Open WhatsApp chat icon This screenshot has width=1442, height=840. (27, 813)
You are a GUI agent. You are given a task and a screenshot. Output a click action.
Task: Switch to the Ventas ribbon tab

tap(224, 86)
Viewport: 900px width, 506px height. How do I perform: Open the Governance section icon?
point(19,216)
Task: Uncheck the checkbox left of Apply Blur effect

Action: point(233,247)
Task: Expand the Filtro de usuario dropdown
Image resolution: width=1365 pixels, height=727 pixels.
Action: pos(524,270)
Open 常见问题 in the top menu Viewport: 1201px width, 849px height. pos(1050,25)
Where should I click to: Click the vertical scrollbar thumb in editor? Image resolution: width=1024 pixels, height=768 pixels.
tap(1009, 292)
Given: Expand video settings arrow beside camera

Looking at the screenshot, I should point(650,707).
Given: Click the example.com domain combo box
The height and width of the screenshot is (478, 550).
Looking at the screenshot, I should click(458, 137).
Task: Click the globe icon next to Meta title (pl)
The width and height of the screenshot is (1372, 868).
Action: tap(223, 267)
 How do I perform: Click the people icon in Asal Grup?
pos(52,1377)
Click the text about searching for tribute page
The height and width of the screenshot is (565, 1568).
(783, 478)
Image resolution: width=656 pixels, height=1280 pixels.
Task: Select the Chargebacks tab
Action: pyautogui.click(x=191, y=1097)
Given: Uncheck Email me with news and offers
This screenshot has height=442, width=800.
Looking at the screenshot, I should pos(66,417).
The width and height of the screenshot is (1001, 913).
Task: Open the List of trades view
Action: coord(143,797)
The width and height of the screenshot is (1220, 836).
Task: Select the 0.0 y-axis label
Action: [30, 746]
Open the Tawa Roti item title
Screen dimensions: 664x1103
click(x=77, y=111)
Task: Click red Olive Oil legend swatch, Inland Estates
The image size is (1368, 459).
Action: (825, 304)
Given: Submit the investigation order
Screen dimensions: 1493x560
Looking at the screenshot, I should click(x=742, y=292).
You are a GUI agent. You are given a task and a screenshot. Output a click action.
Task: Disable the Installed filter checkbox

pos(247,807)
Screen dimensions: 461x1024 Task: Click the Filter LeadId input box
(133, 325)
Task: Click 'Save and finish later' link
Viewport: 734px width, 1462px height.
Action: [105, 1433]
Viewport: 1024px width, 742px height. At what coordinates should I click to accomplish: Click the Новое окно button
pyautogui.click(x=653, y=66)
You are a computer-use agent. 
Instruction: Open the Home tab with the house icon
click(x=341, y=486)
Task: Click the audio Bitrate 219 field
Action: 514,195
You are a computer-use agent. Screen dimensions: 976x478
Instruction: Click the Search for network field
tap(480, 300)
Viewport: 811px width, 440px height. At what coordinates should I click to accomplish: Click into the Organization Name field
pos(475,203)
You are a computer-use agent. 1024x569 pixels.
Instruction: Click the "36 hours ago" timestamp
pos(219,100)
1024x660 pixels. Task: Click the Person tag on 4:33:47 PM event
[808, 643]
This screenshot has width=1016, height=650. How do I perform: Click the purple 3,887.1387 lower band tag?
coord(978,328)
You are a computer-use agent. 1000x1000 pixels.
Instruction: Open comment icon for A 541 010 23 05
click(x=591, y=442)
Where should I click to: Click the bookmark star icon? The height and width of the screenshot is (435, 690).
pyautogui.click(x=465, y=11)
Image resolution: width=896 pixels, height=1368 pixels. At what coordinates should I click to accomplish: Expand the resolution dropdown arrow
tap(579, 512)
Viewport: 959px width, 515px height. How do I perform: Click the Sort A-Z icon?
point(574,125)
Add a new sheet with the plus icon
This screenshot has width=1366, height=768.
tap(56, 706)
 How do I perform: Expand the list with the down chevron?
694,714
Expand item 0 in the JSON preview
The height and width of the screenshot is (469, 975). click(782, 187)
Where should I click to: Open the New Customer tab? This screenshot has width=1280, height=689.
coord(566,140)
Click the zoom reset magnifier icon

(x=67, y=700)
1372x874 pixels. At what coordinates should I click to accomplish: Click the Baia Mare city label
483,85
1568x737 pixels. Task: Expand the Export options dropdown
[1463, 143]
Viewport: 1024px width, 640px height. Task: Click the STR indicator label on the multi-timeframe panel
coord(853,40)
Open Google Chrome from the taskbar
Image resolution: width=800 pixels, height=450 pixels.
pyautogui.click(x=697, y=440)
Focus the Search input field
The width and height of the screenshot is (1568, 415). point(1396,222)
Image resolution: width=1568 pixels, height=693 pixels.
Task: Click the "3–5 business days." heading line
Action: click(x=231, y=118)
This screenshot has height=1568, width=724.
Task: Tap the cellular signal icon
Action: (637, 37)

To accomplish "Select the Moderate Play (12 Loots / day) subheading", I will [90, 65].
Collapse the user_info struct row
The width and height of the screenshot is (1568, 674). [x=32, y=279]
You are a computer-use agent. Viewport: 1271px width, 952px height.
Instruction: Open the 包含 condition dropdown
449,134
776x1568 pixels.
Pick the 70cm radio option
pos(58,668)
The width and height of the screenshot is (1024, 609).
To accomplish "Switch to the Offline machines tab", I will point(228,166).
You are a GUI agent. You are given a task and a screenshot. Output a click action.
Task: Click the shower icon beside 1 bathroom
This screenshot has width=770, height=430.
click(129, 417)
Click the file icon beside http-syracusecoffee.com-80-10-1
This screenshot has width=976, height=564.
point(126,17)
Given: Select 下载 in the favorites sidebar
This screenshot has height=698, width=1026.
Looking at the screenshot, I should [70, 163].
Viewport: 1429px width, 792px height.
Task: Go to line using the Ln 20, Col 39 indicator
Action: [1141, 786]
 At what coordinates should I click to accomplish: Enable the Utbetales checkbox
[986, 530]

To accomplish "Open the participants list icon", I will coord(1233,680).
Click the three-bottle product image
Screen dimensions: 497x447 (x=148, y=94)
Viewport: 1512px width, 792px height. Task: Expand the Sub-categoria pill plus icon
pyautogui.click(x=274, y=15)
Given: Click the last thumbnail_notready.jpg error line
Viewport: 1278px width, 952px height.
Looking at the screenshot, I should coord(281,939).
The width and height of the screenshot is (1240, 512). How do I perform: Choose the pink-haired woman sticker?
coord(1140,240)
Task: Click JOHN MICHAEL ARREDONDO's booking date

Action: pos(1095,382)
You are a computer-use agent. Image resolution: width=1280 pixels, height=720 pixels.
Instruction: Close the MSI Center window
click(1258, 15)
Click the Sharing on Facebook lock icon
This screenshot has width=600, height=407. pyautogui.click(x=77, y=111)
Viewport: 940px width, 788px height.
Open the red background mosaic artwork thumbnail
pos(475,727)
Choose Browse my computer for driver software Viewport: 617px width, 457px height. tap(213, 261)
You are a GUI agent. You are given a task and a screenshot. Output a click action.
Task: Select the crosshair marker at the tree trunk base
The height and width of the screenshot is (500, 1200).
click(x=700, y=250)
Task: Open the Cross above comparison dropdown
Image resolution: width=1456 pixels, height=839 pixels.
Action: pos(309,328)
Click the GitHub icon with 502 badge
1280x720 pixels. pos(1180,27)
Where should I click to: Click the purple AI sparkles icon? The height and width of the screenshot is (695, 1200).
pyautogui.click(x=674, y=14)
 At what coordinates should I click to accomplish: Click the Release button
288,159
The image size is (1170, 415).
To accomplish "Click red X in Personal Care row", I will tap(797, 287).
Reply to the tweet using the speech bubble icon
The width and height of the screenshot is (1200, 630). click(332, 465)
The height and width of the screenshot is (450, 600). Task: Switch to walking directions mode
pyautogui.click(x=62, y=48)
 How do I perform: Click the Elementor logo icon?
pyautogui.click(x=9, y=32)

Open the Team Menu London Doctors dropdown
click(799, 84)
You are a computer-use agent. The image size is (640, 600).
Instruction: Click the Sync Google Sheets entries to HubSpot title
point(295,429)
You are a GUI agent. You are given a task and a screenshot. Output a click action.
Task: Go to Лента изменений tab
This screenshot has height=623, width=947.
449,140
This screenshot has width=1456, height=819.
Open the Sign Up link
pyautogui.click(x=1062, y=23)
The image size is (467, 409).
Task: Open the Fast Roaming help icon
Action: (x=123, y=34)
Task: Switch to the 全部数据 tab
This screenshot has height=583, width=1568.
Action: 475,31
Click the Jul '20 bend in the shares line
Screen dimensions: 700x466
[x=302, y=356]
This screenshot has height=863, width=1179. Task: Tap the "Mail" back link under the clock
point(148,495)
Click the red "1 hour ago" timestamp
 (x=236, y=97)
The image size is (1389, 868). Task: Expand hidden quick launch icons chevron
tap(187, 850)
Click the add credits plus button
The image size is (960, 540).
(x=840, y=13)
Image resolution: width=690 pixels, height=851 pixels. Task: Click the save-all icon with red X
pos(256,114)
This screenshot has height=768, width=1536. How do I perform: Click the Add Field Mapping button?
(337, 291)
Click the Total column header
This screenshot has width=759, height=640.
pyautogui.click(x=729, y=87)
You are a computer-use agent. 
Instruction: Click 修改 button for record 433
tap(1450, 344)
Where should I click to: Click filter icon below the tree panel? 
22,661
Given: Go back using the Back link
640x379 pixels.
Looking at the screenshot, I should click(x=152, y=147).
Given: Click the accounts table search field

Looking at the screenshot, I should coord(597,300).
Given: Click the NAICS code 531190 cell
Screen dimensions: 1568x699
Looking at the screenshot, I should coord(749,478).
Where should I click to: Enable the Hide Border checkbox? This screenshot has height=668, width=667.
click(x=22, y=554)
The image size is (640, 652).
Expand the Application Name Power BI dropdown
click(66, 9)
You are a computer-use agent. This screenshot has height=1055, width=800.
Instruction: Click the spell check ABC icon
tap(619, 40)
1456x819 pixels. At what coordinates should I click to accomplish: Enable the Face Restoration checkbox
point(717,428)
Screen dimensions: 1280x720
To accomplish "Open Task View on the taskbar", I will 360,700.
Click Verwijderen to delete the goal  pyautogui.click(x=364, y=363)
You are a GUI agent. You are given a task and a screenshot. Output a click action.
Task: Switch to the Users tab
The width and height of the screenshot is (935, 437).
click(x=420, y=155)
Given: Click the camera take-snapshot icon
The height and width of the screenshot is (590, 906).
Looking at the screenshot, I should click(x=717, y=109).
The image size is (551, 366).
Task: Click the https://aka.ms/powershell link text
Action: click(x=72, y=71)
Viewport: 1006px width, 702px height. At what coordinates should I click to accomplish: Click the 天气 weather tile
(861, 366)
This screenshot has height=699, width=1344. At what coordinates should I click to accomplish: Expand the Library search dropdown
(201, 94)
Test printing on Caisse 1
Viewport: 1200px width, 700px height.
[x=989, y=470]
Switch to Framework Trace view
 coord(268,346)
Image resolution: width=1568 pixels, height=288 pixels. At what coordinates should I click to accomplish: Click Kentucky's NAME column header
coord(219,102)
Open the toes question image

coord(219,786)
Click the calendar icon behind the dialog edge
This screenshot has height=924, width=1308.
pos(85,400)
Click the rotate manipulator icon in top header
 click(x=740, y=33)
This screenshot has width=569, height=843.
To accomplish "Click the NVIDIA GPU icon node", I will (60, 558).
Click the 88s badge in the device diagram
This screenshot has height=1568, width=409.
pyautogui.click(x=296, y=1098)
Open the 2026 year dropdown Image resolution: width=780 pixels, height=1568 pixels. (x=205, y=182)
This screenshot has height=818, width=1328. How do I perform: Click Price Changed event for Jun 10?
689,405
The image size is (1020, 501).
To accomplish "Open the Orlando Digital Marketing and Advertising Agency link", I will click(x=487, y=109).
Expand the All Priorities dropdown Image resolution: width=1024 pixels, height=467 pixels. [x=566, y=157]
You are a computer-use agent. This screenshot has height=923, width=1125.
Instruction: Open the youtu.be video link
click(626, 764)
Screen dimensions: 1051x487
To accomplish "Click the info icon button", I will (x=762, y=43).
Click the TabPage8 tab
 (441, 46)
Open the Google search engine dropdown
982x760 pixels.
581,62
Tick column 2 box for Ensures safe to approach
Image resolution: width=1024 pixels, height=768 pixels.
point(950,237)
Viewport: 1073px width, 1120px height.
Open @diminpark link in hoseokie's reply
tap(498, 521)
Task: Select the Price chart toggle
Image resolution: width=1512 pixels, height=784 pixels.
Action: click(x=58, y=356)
+++
WORK ORDER: Would you please copy, word for word, everything above from the line containing "Image resolution: width=1568 pixels, height=288" down to the line containing "Click the 88s badge in the device diagram", those two lines included?

REPLY TO THE EXERCISE:
Image resolution: width=1568 pixels, height=288 pixels. At what coordinates should I click to accomplish: Click Kentucky's NAME column header
coord(219,102)
Open the toes question image

coord(219,786)
Click the calendar icon behind the dialog edge
This screenshot has height=924, width=1308.
pos(85,400)
Click the rotate manipulator icon in top header
 click(x=740, y=33)
This screenshot has width=569, height=843.
To accomplish "Click the NVIDIA GPU icon node", I will (60, 558).
Click the 88s badge in the device diagram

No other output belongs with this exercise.